Orçamento do Estado Vítor Bento: Juízes fizeram uma "interpretação restritiva e ideológica" da Constituição

Vítor Bento: Juízes fizeram uma "interpretação restritiva e ideológica" da Constituição

O economista Vítor Bento considera que o Tribunal Constitucional (TC) fez uma "interpretação restritiva e ideologicamente marcada" da Constituição e admitiu que agora será mais difícil a Portugal ganhar tempo para pagar o empréstimo à 'troika'.
Vítor Bento: Juízes fizeram uma "interpretação restritiva e ideológica" da Constituição
Lusa 09 de abril de 2013 às 07:37

Na apresentação do seu livro "Euro forte, euro fraco", em Lisboa, Vítor Bento considerou que em Portugal os principais atores políticos, económicos e sociais, mesmo com uma moeda única a 17 países, "continuam presos a um quadro mental de regime monetário inflacionista e moeda fraca" e que isso foi visível na recente decisão do TC quanto à lei do Orçamento do Estado (OE) para 2013.

 

"Um quadro que surge reforçado pela interpretação que o TC acabou de revelar sobre os limites ideológicos em que entende que se deve conter a acção de qualquer governo democraticamente eleito", afirmou Vítor Bento, considerando que os 'chumbos' conhecidos sexta-feira de quatro normais do OE "resultam de uma interpretação restritiva e ideologicamente marcada dos princípios de justiça distributiva, igualdade e proporcionalidade" pelo TC.

 

Já à margem da apresentação do seu livro, Vítor Bento não quis voltar a comentar a decisão do TC nem as consequências que pode comportar, como cortes na despesa em áreas como saúde e educação.

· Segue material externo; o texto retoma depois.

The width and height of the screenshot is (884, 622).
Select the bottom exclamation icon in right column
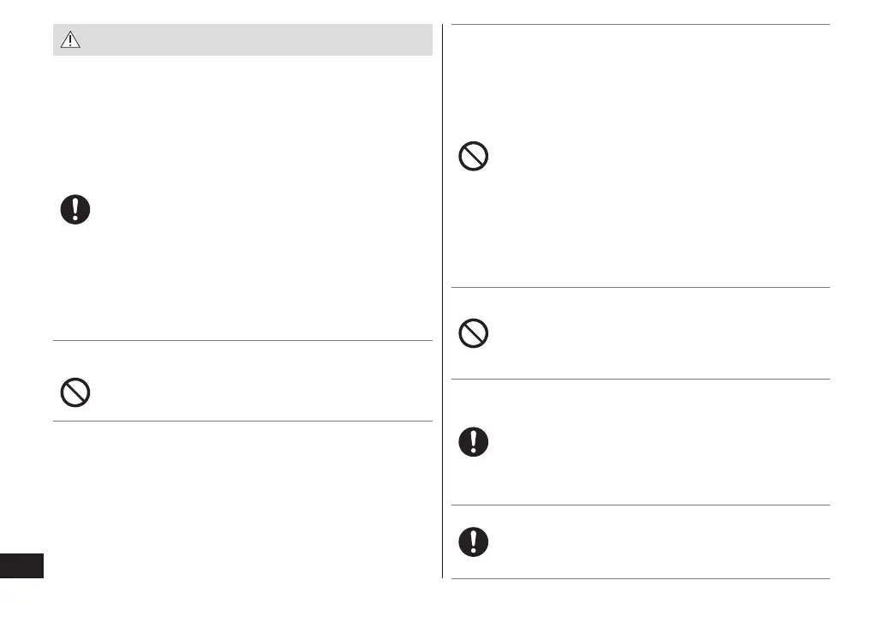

Ainda assim, adiantou que é necessário "fazer o ajustamento entre o que produzimos e o que consumimos" e que para isso terão de ser procurados "sucedâneos" a uma eventual desvalorização cambial caso Portugal tivesse moeda própria.

 

"Quando temos o desemprego em 20% a principal preocupação é gerar empregos e isso não se faz encarecendo o que se vende ao exterior", disse Vítor Bento.

 

O economista disse ainda que o processo de ajustamento económico de Portugal seria "facilitado" se fosse conseguido "um alargamento da maturidade do empréstimo [da 'troika'] e abaixamento do seu custo", mas sublinhou que só haverá essa disponibilidade por parte dos credores se estes ficarem convencidos de que está a ser cumprido o acordado, o que se tornou mais difícil depois dos últimos acontecimentos.

 

"Hoje pode ter-se tornado mais difícil ter esse acordo para as maturidades já que do lado dos credores ficou a dúvida sobre se iremos cumprir o programa. Agora depende do nosso lado mostrar que continuamos para cumprir programa para reganhar os seus créditos", afirmou Vítor Bento, sublinhando a "variável tempo" como fundamental neste processo.

 

O Tribunal Constitucional anunciou, na sexta-feira, que chumbou o corte do subsídio de férias para o sector público, pensionistas e contratos de docência e investigação, bem como a criação de uma taxa sobre o subsídio de doença e desemprego.

 

No total, estes cortes podem custar mais de 1.350 milhões de euros, de acordo com contas da agência Lusa.

 

Depois da decisão do TC, o primeiro-ministro, Pedro Passos Coelho, disse no domingo que não aumentará impostos e que tem a intenção de reduzir a despesa pública com a segurança social, saúde, educação e empresas públicas, para compensar o "chumbo" de várias normas do Orçamento do Estado para 2013.